By Jenny, www.blog.cleanprogram.com

We all get food cravings. There are different foods we crave but the idea is same, pulling from several elements of the craving as to why we get them and how we can work with and alleviate them. Through evolution, our bodies are designed to use sugar and fat as energy sources and it begins as infants since the first thing babies get is their mother’s milk.  That milk is sweet and nutrient rich, and it equals nourishment, comfort, love and overall survival. Without it, they don’t have a sense of love and they certainly wouldn’t survive.

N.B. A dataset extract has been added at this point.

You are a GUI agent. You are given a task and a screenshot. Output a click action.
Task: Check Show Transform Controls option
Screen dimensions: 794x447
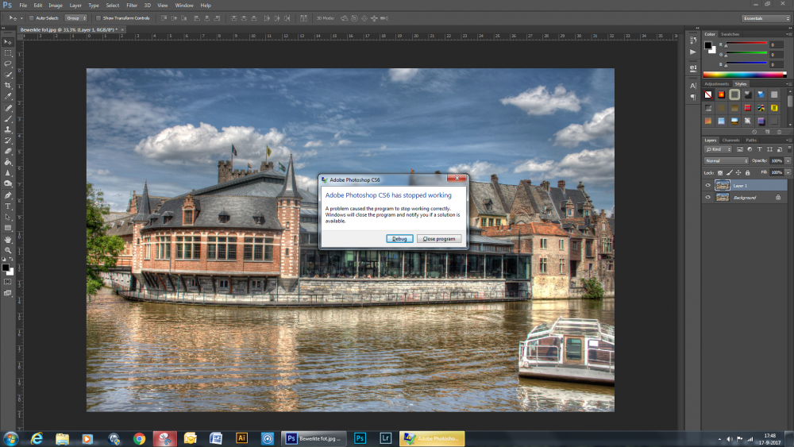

 Therefore, we are basically hardwired to associate sweet and heavy foods with love and energy. Serotonin is also produced by foods that are rich in carbohydrates, also typically sweet foods, so there is a link to food and mood changes.  As some foods can make us feel bad, there are some that seem to make us feel good, but with every example of this, there is also another non-food related choice a person could make for similar feelings, it’s just a little bit less instant than reaching for a pint of ice cream or a bar of chocolate.There are physical reasons for cravings as well. When we habitually lack a certain taste out of the six (sweet, salty, sour, pungent, bitter, astringent), we become imbalanced and cravings can arise as the body gives us signals to regain that balance.  When we are lacking certain nutrients, we also can develop cravings. For example, someone craving chocolate could be deficient in magnesium and more healthy choices would be raw nuts and seeds, legumes and fruit.  Someone craving salty foods might be lacking chlroide and could try raw goat milk, fish and unrefined sea salt rather than salty fast food or regular table salt.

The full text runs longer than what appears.